La Sécurité sociale censure Fourmi Santé, un site comparateur de tarifs médicaux

Capture d'écran du site Fourmi Santé

Capture d'écran du site Fourmi Santé

Peut-on, en 2012, disposer en France via Internet d’une comparaison de données publiques sur les honoraires pratiqués par les médecins libéraux? Rien n’est moins sûr: la Sécurité sociale s’y oppose. Le site Fourmi Santé, spécialisé dans ce type comparaison a ainsi publiquement dénoncé mercredi 5 septembre la décision de la Caisse nationale de l'assurance maladie des travailleurs salariés (Cnamts) de lui interdire l'accès aux données de son propre site ameli.fr. Le site comparateur affirme:

«Fourmi Santé a reçu à deux reprises cet été une mise en demeure de la Cnamts afin de retirer sur son site www.fourmisante.com tout lien avec le site ameli.fr permettant d'exploiter les tarifs ‘’publics’’ des médecins et de les comparer en toute objectivité».

La Cnamts a d’autre part coupé les liens hypertexte permettant à Fourmi Santé d'accéder à ses données. Les dirigeants de la société Amarpi éditrice du portail comparateur «demandent au gouvernement de se prononcer sur cette transparence, sur l'accessibilité aux tarifs et donc aux soins pour tous».

Dans un courrier, la Cnamts avance plusieurs arguments pour expliquer les raisons de cette interdiction. Le principal semble résider dans le fait que le site comparateur ne respecte pas de manière précise les données chiffrées d’Ameli.fr. La Cnamts donne l’exemple du tarif d’une consultation médicale. Le site comparateur ne fait pas de distinction entre les consultations «classiques» et les consultations «approfondies». Or les prises en charge des assurés varient selon le type (et donc le montant) des consultations médicales.
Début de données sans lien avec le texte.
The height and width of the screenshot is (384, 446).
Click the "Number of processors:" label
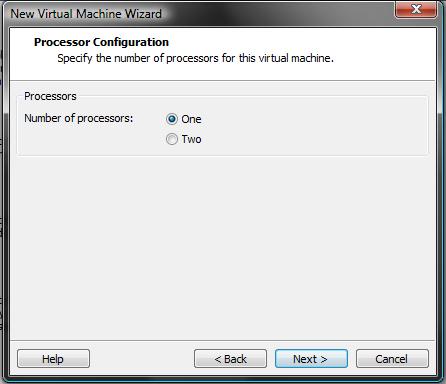[79, 118]
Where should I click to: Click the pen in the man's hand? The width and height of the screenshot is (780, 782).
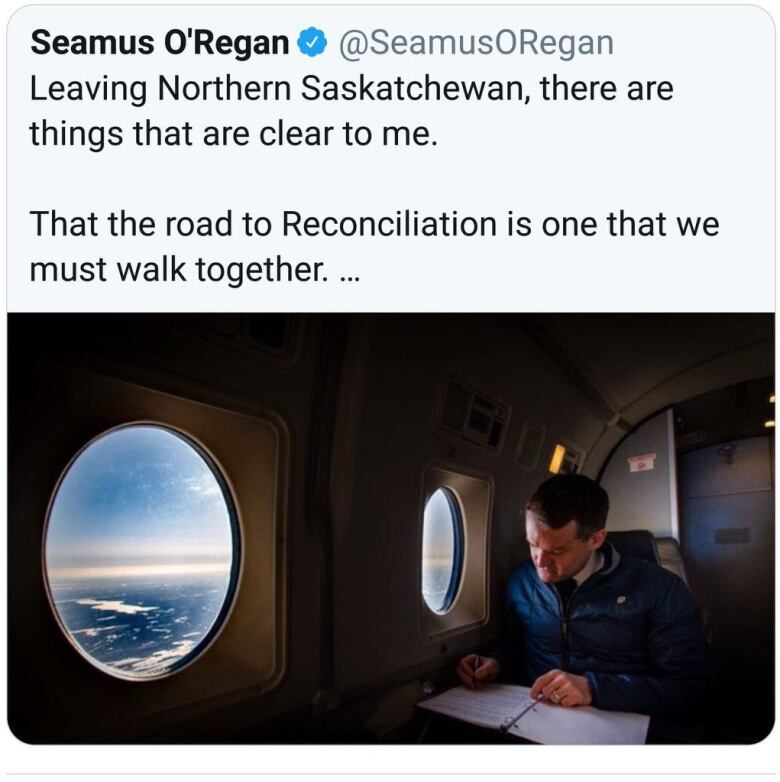tap(476, 669)
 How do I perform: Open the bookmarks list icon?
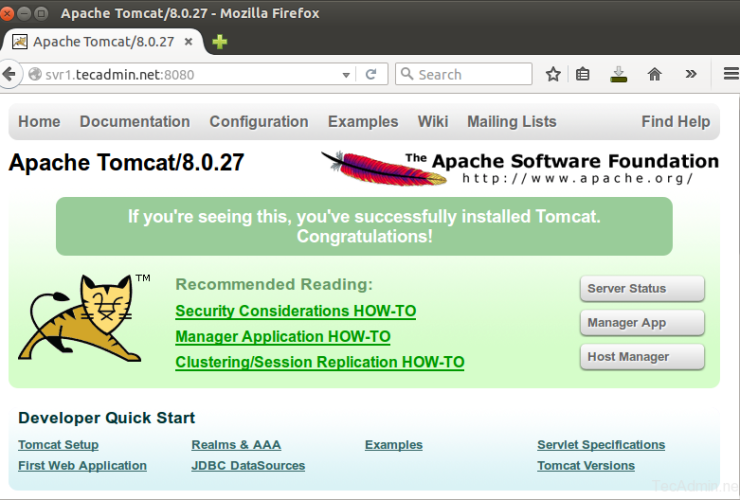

Selon les dirigeants de la société Amarpi, la Cnamts fait aussi valoir que les données d'Ameli.fr ne peuvent «être réutilisées sans l'accord de chacun des professionnels de santé». «Dans un contexte où les dépassements d'honoraires médicaux sont plus que jamais un frein à l'accès au soin, donner de la transparence sur les tarifs est une des vocations premières du site de Fourmi Santé», ajoutent-ils.

Ce différend est rendu public le jour même où démarrent des négociations entre l'assurance maladie, les syndicats de médecins libéraux et les mutuelles complémentaires santé, pour tenter d'encadrer les dépassements d'honoraires médicaux. L’assurance maladie aimerait avant tout que l’on parvienne à définir la notion de «dépassement excessif», une entité qu’elle estime être «trop floue».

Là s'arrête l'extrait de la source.